Are rental assurance periods really as good as they seem?

Are rental assurance periods really as good as they seem?

To many investors, being assured of their rental income is pivotal to their investment strategy—many are enamoured with this way of investing, since annual returns are guaranteed for a set period of time by the developer, whether the investment property sits tenanted or not. But what do assurance periods actually mean for the future of your investment?

As the name suggests, a buy-to-let property’s rental assurance period is the time in which rent is guaranteed by the developer, even if the property is untenanted. Normally rents are assured for the first year of investment, but assurance periods can stretch to as long as five or ten years depending on the preference of the property’s developer.

Naturally, investors generally favour properties that offer assurance periods because it can be seen as a ‘safe’ investment—that, even when the property is untenanted, it will still be generating income.
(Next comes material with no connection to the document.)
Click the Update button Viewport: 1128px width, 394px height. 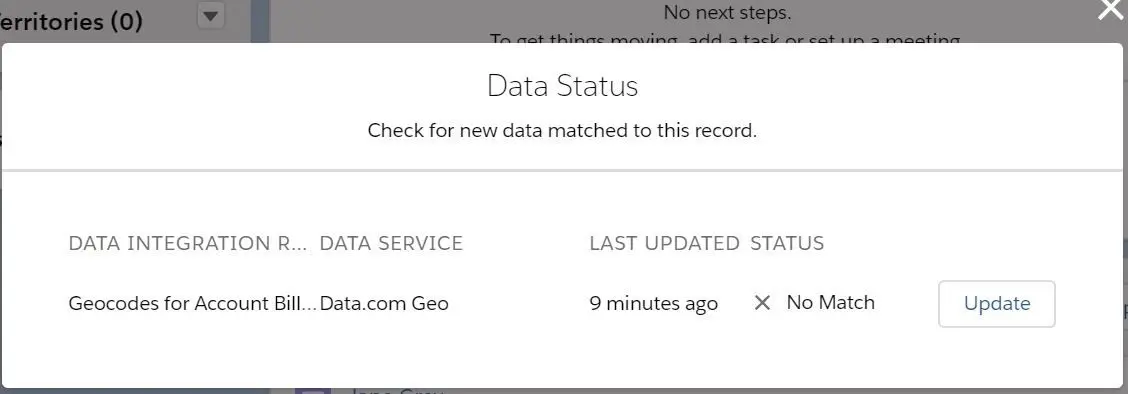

For investors, void periods are detrimental to one’s investment strategy so must be avoided at all costs, which is why assurance periods are a solution to a very real problem in property investment.

However, rental assurances are not all as positive as they first seem. Savvy investors will know that assurance periods will stifle any hopes of rental growth, as rents are fixed for the duration of the guaranteed period. Rents are therefore capped—whilst you are still gaining the rents and yields that were advertised by the developer, there is no room for rental growth during this time.
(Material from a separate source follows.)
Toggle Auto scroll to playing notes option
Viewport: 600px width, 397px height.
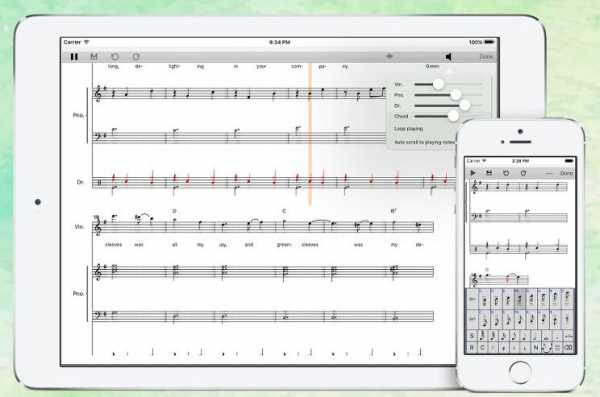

Furthermore, capital appreciation and rental growth on properties in popular areas can potentially be huge, especially if your property investment was off-plan and thus purchased significantly below market value, so in effect rental assurances are capping the potential growth of your investment—even more so if you are tied into a long rental assurance period of 5 years and over.

In addition, whether your support assurance periods or not, the truth remains that these guarantees are not a long-term solution, even if you have a long rental assurance in place—as soon as you are out of your assured period, you run the risk of void periods immediately after the termination of your guarantee, which can then begin to negatively affect your investment strategy.

Therefore, on paper rental assurance periods seem like a must-have element when selecting an investment property, but the reality of assured rents is far from the fairy-tale it first appears. Whilst it cannot be argued that you will get the rents that the developer has advertised and for a fixed amount of time—which is inherently a positive in the initial stages of your investment lifecycle—it also somewhat hinders your investment in that rents are fixed throughout the guaranteed period and cannot be altered.  

Therefore, the best way to have rental assurance without being capped on present and future rental growth is by obtaining the relevant landlord insurance. This means that you will be covered if your rental property remains untenanted for a set amount of time, but your rents are not fixed so they can be increased at any time.

It has to be said that rental assurances can be good for reassuring nervous investors, but as long as you choose the right investment opportunity in an area of growth that has high demand from tenants, your rental income will be assured as standard—the demand from tenants in the area should be enough to guarantee both immediate rental income from an ongoing tenancy, and the potential for rental growth in the future.

If you have chosen the right investment in the right location, your rental income should be guaranteed for life, not just for one, two or ten years.